Un apartamento danés que irradia estilo

Cuando has estudiado interiorismo todo el mundo presupone que tendrás una casa de revista. Esta premisa no tiene por qué cumplirse en todos los casos, puesto que no siempre se dan las condiciones oportunas, pero sí que es cierto que cuando la decoración te corre por las venas siempre buscarás hacer de tu casa un hogar. Un jarrón con flores frescas, una combinación de velas o unos cojines del tono adecuado pueden hacer que te apetezca más disfrutar de una estancia y te sientas más a gusto. 

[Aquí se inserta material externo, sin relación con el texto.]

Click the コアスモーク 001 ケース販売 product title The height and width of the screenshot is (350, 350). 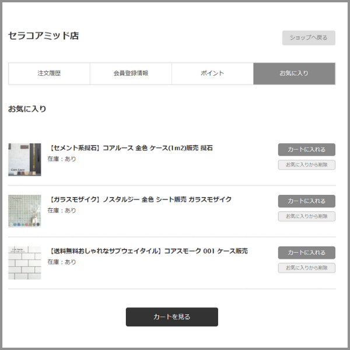pos(148,251)
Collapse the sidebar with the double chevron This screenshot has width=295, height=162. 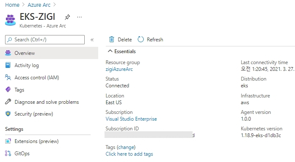(x=92, y=40)
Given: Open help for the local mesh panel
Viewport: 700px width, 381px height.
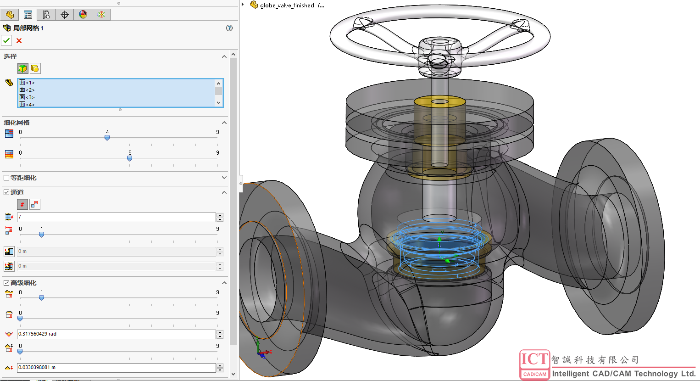Looking at the screenshot, I should [x=229, y=28].
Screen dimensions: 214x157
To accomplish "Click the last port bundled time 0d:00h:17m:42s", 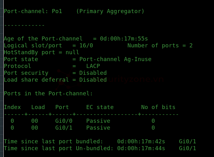I will click(x=141, y=141).
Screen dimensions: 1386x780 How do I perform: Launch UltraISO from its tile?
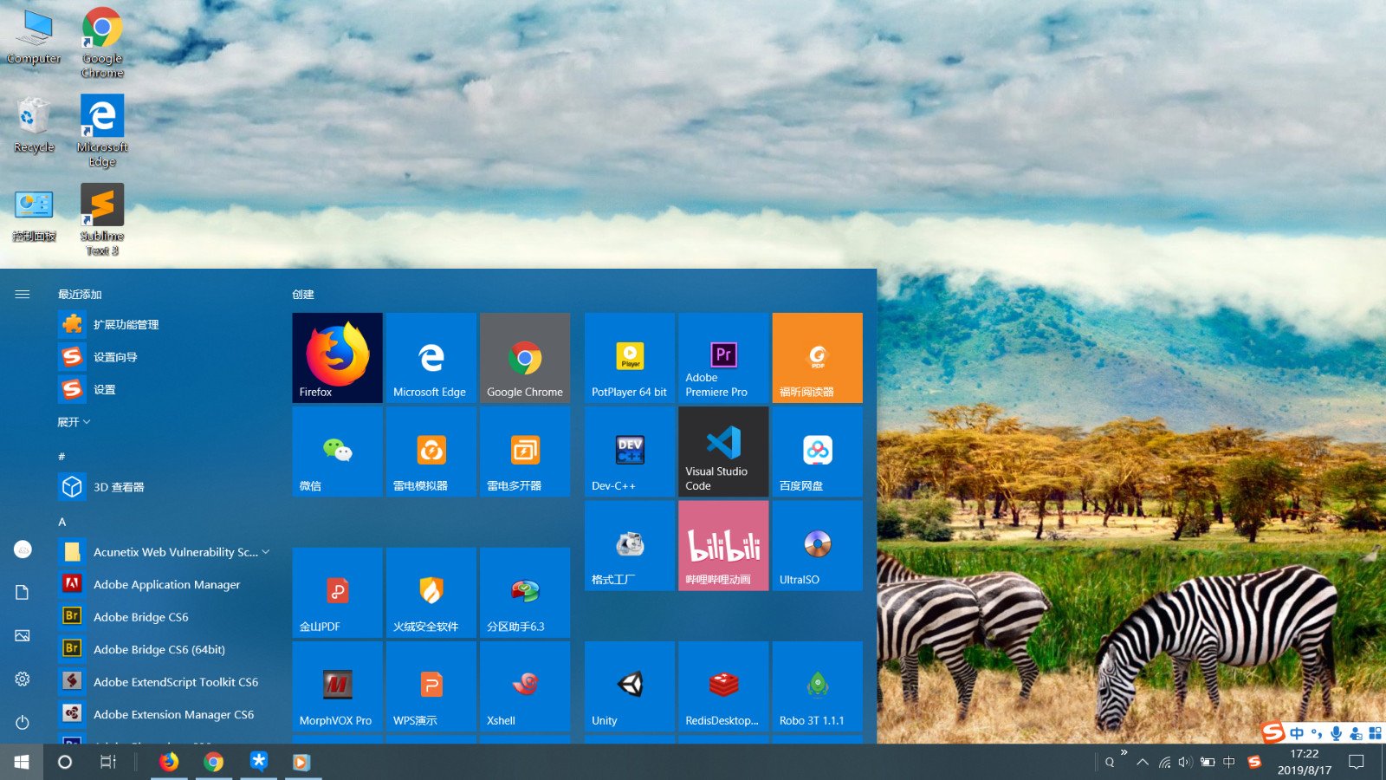point(816,545)
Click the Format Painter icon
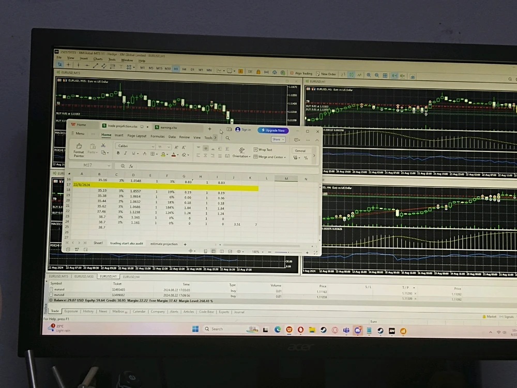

Esto lo sabe muy bien Natalia Sánchez Echevarria, interiorista, diseñadora y estilista capaz de crear ambientes que funden la identidad de sus clientes con toda una atmósfera de emociones. Su método de trabajo como diseñadora de interiores está basado en la mezcla de texturas, la utilización de materiales naturales y el mimo por los detalles. En su mochila de inspiración tiene un gran peso su experiencia como ciudadana que ha vivido en grandes ciudades como son Barcelona, Nueva York o París. Todos estos referentes dejan un poso en el que probablemente sea uno de los proyectos más especiales a los que se enfrenta un/a interiorista: el diseño de su propio hogar. 

 

 

¿Quién no ha soñado alguna vez con desayunar en una galería de media luna así? Sin duda, la gran protagonista de esta casa es esta maravillosa cristalera que permite a sus inquilinos disfrutar de una luz espléndida, aún estando localizada la vivienda en el norte de Europa. 

 

 

El apartamento conserva un marcado toque nórdico, pero Natalia Sánchez ha conseguido que tenga identidad gracias a la incorporación de muebles con historia como el aparador o la camarera de madera que utiliza en dos puntos focales estratégicos del salón. En un momento en el que la red está plagada de decoraciones tan similares, se agradecen propuestas como ésta que evidencian que la decoración está para arriesgar y romper estéticas uniformes. A mí el rincón del sofá con el toque botánico que aportan la planta y la combinación de cuadros me priva. 

 

 

Rosa para la entrada, blanco para las carpinterías y toques de azul eléctrico que siempre es un acierto porque le confiere elegancia a los motivos y estancias en los que se incorpora. De esta forma, la diseñadora apuesta por una gama cromática protagonizada por tonos suaves y calmantes, pero sin renunciar en ningún momento al color. 

 

 

La habitación, la estancia más privada, revela de nuevo el gusto de Natalia Sánchez por el estilismo. La combinación del tono menta (con un subtono que tira más al frío), una pieza de segunda mano con carácter para funcionar como mesita de noche, la desnudez del cabecero que únicamente se preside por un cuadro con motivo chinesco y la presencia de plantas que revelan su querencia por la naturaleza.

¿Quién no viviría en un hogar tan luminoso?